The announcement marks the second major personnel decision Parker has unveiled since she won the Nov. 7 election over Republican David Oh. Four weeks ago, she named Kevin Bethel as her police commissioner.

Parker becomes mayor on New Year’s Day and will be sworn in at an inaugural City Council ceremony on Jan. 2.

Platt and Harris were the two top campaign staffers in Parker’s historic victory, in which she emerged from a crowded Democratic primary field in May and cruised to victory in the general election. Parker will be Philadelphia’s 100th mayor, and the first woman to lead the city.

Thurman, who didn’t work on Parker’s campaign, will leave her current role as vice president of government affairs and social responsibility at the Greater Philadelphia YMCA to join the administration.

Thurman met Parker when they were both earning master’s degrees at the University of Pennsylvania. When Parker chaired the Philadelphia delegation to the State House, she appointed Thurman to be the delegation’s executive director. She then worked as chief of staff to the parks and recreation department during Kenney’s first term, when she was involved in the early stages of the mayor’s signature Rebuild program to renovate city rec centers.

» READ MORE: Mayor-elect Cherelle Parker has tapped Kevin Bethel for police commissioner

Thurman, Harris, and Platt will lead the administration’s strategic and political efforts, such as proposing major policy initiatives and crafting a plan to enact them. Parker has not yet named a managing director, who will oversee department heads and is essentially the city’s chief operating officer.

In some past administrations, one staffer was seen as the main conduit for reaching the mayor. Most famously, former Mayor Ed Rendell worked hand in glove with his chief of staff, David L. Cohen.

Parker and her team say they are intentionally creating a more diffuse power structure at the top of the administration.

“This is a new way of thinking about things,” said Platt, a veteran political consultant who also worked as an executive at La Colombe. “Oftentimes you see there is a single person with a position of great power. And sometimes it works, but other times it doesn’t and it’s not diverse and it becomes too singular in its focus.”

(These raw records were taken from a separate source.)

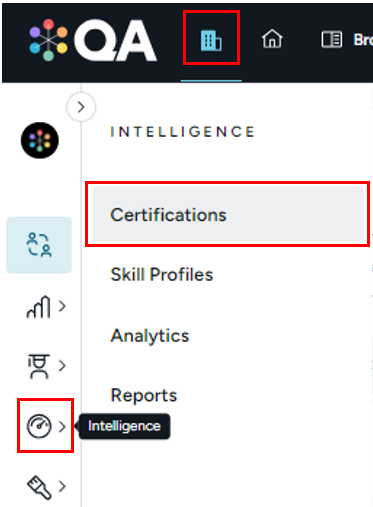Open Analytics menu item
This screenshot has height=507, width=373.
[x=150, y=336]
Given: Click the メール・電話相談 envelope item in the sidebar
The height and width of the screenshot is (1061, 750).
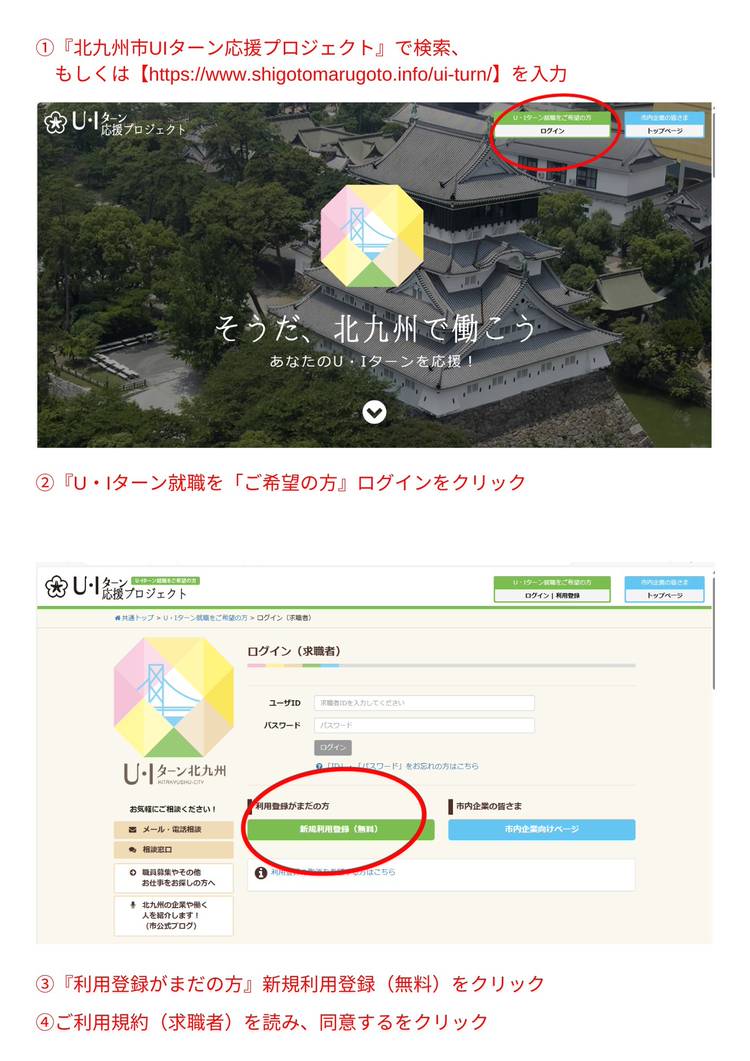Looking at the screenshot, I should click(x=173, y=830).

Harris, a former executive director of the Pennsylvania Democratic Party, said there won’t be a pecking order among the three aides.

“There isn’t a hierarchy between the three of us,” Harris said. “There is parity.”

Each will have distinct portfolios. Thurman’s will include policy development and implementation, crisis management, budget oversight, and “large-scale strategic planning,” she said.

Harris, who helped lead President Joe Biden’s Pennsylvania campaign in 2020, will take the lead on the administration’s relationships with municipal labor unions, City Council, and other levels of government. She will also oversee work on climate change initiatives and on planning for the major events scheduled for 2026, when Philly will host the nation’s 250th anniversary as well as World Cup games.

Platt’s portfolio will include overseeing city planning and real estate development issues, developing technological solutions for improving city services, and other major initiatives, he said.